Data lines:
..........

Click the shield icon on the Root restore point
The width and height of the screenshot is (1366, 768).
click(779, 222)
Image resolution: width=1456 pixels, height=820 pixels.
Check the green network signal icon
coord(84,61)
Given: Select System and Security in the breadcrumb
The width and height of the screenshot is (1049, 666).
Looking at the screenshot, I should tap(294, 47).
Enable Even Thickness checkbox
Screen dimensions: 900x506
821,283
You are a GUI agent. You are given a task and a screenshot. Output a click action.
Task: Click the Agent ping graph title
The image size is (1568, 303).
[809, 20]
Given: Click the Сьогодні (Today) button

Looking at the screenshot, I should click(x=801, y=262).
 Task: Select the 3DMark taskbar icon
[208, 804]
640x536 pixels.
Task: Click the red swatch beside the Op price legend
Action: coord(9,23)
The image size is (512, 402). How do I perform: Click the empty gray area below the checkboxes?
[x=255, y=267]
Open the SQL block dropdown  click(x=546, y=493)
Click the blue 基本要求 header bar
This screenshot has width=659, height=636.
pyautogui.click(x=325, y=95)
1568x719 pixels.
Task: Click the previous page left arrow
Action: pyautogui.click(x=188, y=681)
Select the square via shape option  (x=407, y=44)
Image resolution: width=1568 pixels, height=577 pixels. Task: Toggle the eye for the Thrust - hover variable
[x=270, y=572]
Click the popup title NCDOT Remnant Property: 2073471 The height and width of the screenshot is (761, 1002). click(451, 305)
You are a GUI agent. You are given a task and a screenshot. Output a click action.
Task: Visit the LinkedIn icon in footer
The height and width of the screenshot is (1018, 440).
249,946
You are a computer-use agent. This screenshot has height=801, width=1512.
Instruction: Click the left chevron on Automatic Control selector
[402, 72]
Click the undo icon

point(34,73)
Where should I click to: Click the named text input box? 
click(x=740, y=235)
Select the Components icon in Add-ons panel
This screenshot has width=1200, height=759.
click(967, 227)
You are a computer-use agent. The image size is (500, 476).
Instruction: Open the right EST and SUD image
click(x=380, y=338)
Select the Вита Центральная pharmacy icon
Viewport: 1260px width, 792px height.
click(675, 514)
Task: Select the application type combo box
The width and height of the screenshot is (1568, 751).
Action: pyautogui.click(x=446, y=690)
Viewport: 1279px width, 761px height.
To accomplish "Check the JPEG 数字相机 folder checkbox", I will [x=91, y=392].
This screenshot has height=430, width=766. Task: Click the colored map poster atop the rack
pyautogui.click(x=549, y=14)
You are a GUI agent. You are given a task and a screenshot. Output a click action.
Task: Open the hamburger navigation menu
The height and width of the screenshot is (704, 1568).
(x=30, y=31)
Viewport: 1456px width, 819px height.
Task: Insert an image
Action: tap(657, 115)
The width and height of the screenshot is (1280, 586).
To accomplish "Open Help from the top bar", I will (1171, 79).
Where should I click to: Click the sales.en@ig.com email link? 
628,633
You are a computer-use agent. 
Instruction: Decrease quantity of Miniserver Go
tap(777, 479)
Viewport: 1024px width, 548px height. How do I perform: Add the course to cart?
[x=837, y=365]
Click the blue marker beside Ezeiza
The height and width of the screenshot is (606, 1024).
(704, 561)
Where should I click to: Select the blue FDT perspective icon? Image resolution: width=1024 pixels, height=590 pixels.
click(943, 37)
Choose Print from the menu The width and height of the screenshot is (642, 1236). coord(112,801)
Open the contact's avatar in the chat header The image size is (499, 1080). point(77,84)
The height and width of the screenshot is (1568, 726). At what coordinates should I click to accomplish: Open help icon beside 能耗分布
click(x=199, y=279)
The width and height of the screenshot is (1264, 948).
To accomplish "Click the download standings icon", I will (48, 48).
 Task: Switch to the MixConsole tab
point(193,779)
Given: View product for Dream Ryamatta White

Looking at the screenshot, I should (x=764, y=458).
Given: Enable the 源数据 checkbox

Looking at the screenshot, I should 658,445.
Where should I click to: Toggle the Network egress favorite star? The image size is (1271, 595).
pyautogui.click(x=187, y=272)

..........

> Work to complete
Arrange every line of the records above as a JSON list of strings, with one string per line. Omit blank lines.

> Task response
[
  "Click the shield icon on the Root restore point",
  "The width and height of the screenshot is (1366, 768).",
  "click(779, 222)",
  "Image resolution: width=1456 pixels, height=820 pixels.",
  "Check the green network signal icon",
  "coord(84,61)",
  "Given: Select System and Security in the breadcrumb",
  "The width and height of the screenshot is (1049, 666).",
  "Looking at the screenshot, I should tap(294, 47).",
  "Enable Even Thickness checkbox",
  "Screen dimensions: 900x506",
  "821,283",
  "You are a GUI agent. You are given a task and a screenshot. Output a click action.",
  "Task: Click the Agent ping graph title",
  "The image size is (1568, 303).",
  "[809, 20]",
  "Given: Click the Сьогодні (Today) button",
  "Looking at the screenshot, I should click(x=801, y=262).",
  " Task: Select the 3DMark taskbar icon",
  "[208, 804]",
  "640x536 pixels.",
  "Task: Click the red swatch beside the Op price legend",
  "Action: coord(9,23)",
  "The image size is (512, 402). How do I perform: Click the empty gray area below the checkboxes?",
  "[x=255, y=267]",
  "Open the SQL block dropdown  click(x=546, y=493)",
  "Click the blue 基本要求 header bar",
  "This screenshot has width=659, height=636.",
  "pyautogui.click(x=325, y=95)",
  "1568x719 pixels.",
  "Task: Click the previous page left arrow",
  "Action: pyautogui.click(x=188, y=681)",
  "Select the square via shape option  (x=407, y=44)",
  "Image resolution: width=1568 pixels, height=577 pixels. Task: Toggle the eye for the Thrust - hover variable",
  "[x=270, y=572]",
  "Click the popup title NCDOT Remnant Property: 2073471 The height and width of the screenshot is (761, 1002). click(451, 305)",
  "You are a GUI agent. You are given a task and a screenshot. Output a click action.",
  "Task: Visit the LinkedIn icon in footer",
  "The height and width of the screenshot is (1018, 440).",
  "249,946",
  "You are a computer-use agent. This screenshot has height=801, width=1512.",
  "Instruction: Click the left chevron on Automatic Control selector",
  "[402, 72]",
  "Click the undo icon",
  "point(34,73)",
  "Where should I click to: Click the named text input box? ",
  "click(x=740, y=235)",
  "Select the Components icon in Add-ons panel",
  "This screenshot has width=1200, height=759.",
  "click(967, 227)",
  "You are a computer-use agent. The image size is (500, 476).",
  "Instruction: Open the right EST and SUD image",
  "click(x=380, y=338)",
  "Select the Вита Центральная pharmacy icon",
  "Viewport: 1260px width, 792px height.",
  "click(675, 514)",
  "Task: Select the application type combo box",
  "The width and height of the screenshot is (1568, 751).",
  "Action: pyautogui.click(x=446, y=690)",
  "Viewport: 1279px width, 761px height.",
  "To accomplish \"Check the JPEG 数字相机 folder checkbox\", I will [x=91, y=392].",
  "This screenshot has height=430, width=766. Task: Click the colored map poster atop the rack",
  "pyautogui.click(x=549, y=14)",
  "You are a GUI agent. You are given a task and a screenshot. Output a click action.",
  "Task: Open the hamburger navigation menu",
  "The height and width of the screenshot is (704, 1568).",
  "(x=30, y=31)",
  "Viewport: 1456px width, 819px height.",
  "Task: Insert an image",
  "Action: tap(657, 115)",
  "The width and height of the screenshot is (1280, 586).",
  "To accomplish \"Open Help from the top bar\", I will (1171, 79).",
  "Where should I click to: Click the sales.en@ig.com email link? ",
  "628,633",
  "You are a computer-use agent. ",
  "Instruction: Decrease quantity of Miniserver Go",
  "tap(777, 479)",
  "Viewport: 1024px width, 548px height. How do I perform: Add the course to cart?",
  "[x=837, y=365]",
  "Click the blue marker beside Ezeiza",
  "The height and width of the screenshot is (606, 1024).",
  "(704, 561)",
  "Where should I click to: Select the blue FDT perspective icon? Image resolution: width=1024 pixels, height=590 pixels.",
  "click(943, 37)",
  "Choose Print from the menu The width and height of the screenshot is (642, 1236). coord(112,801)",
  "Open the contact's avatar in the chat header The image size is (499, 1080). point(77,84)",
  "The height and width of the screenshot is (1568, 726). At what coordinates should I click to accomplish: Open help icon beside 能耗分布",
  "click(x=199, y=279)",
  "The width and height of the screenshot is (1264, 948).",
  "To accomplish \"Click the download standings icon\", I will (48, 48).",
  " Task: Switch to the MixConsole tab",
  "point(193,779)",
  "Given: View product for Dream Ryamatta White",
  "Looking at the screenshot, I should (x=764, y=458).",
  "Given: Enable the 源数据 checkbox",
  "Looking at the screenshot, I should 658,445.",
  "Where should I click to: Toggle the Network egress favorite star? The image size is (1271, 595).",
  "pyautogui.click(x=187, y=272)"
]